Le gouvernement russe (« le Gouvernement ») a été représenté par son agent, M. G. Matiouchkine, représentant de la Fédération de Russie devant la Cour européenne des droits de l’homme.
Les griefs du requérant tirés de l’impossibilité d’interroger des témoins à charge ont été communiquées au gouvernement qui a transmis ses observations sur la recevabilité et le bien-fondé de ceux-ci.

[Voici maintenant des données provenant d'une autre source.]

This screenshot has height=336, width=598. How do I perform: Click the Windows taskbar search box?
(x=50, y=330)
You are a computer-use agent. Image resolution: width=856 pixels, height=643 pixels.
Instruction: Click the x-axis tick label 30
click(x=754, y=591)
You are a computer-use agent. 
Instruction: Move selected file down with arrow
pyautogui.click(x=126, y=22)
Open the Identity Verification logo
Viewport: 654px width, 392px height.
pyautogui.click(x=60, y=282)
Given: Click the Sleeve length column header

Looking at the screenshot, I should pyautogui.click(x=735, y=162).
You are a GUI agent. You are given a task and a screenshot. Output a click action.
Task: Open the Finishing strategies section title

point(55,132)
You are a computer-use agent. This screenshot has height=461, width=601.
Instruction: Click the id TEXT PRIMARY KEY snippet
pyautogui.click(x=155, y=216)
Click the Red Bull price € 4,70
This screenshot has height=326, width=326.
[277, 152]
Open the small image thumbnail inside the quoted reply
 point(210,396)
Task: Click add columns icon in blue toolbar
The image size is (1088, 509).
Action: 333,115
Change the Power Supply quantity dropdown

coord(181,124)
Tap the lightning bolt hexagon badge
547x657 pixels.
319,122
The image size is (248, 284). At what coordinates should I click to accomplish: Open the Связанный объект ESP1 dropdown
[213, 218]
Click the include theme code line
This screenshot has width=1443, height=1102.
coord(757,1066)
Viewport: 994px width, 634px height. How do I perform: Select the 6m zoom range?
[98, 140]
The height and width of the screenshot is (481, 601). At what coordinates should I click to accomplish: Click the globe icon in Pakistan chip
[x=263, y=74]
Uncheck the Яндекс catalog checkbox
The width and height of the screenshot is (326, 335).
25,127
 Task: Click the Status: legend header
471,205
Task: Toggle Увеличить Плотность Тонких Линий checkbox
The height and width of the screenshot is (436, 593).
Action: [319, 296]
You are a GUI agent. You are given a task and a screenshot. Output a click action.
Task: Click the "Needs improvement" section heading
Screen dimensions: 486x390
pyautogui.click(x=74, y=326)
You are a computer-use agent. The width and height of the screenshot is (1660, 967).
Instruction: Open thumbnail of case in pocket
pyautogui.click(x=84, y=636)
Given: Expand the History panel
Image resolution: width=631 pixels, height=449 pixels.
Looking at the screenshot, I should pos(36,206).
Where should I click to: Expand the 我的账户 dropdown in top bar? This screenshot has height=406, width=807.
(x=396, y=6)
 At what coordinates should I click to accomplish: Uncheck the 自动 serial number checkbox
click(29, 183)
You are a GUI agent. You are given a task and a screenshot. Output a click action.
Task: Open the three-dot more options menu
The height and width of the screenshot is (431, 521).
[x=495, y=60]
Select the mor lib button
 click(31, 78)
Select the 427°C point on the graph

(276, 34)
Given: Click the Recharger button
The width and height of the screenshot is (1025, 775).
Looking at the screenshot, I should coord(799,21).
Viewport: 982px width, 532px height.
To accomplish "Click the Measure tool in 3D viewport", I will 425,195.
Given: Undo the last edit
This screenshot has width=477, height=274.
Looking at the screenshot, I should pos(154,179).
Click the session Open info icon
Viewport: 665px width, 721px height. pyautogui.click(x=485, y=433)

Ces observations ont été adressées au requérant qui a été invité à présenter les siennes. Le 10 octobre 2014, à la demande du requérant, le délai pour présenter les observations et la demande de satisfaction équitable, ainsi que pour nommer un représentant a été prolongé.
Par une lettre recommandée avec accusé de réception du 5 décembre 2014, sur le fondement de l’article 37 § 1 a) de la Convention, la Cour a attiré l’attention du requérant sur le fait que le délai prolongé qui lui était imparti pour la présentation de ses observations était échu. Elle a en outre précisé qu’aux termes de ce même article, elle pouvait rayer une requête du rôle lorsque, comme en l’espèce, les circonstances donnent à penser que le requérant n’entend pas maintenir celle-ci. Le 26 décembre 2014, la lettre est bien parvenue au requérant qui n’y a pas répondu.
EN DROIT
À la lumière de ce qui précède, la Cour conclut que le requérant n’entend plus maintenir sa requête (article 37 § 1 a) de la Convention). En l’absence de circonstances particulières touchant au respect des droits garantis par la Convention ou ses Protocoles, la Cour considère qu’il ne se justifie plus de poursuivre l’examen de la requête, au sens de l’article 37 § 1 de la Convention.
Il y a donc lieu de rayer l’affaire du rôle.
Par ces motifs, la Cour, à l’unanimité,
Décide de rayer la requête du rôle.
Fait en français puis communiqué par écrit le 12 novembre 2015.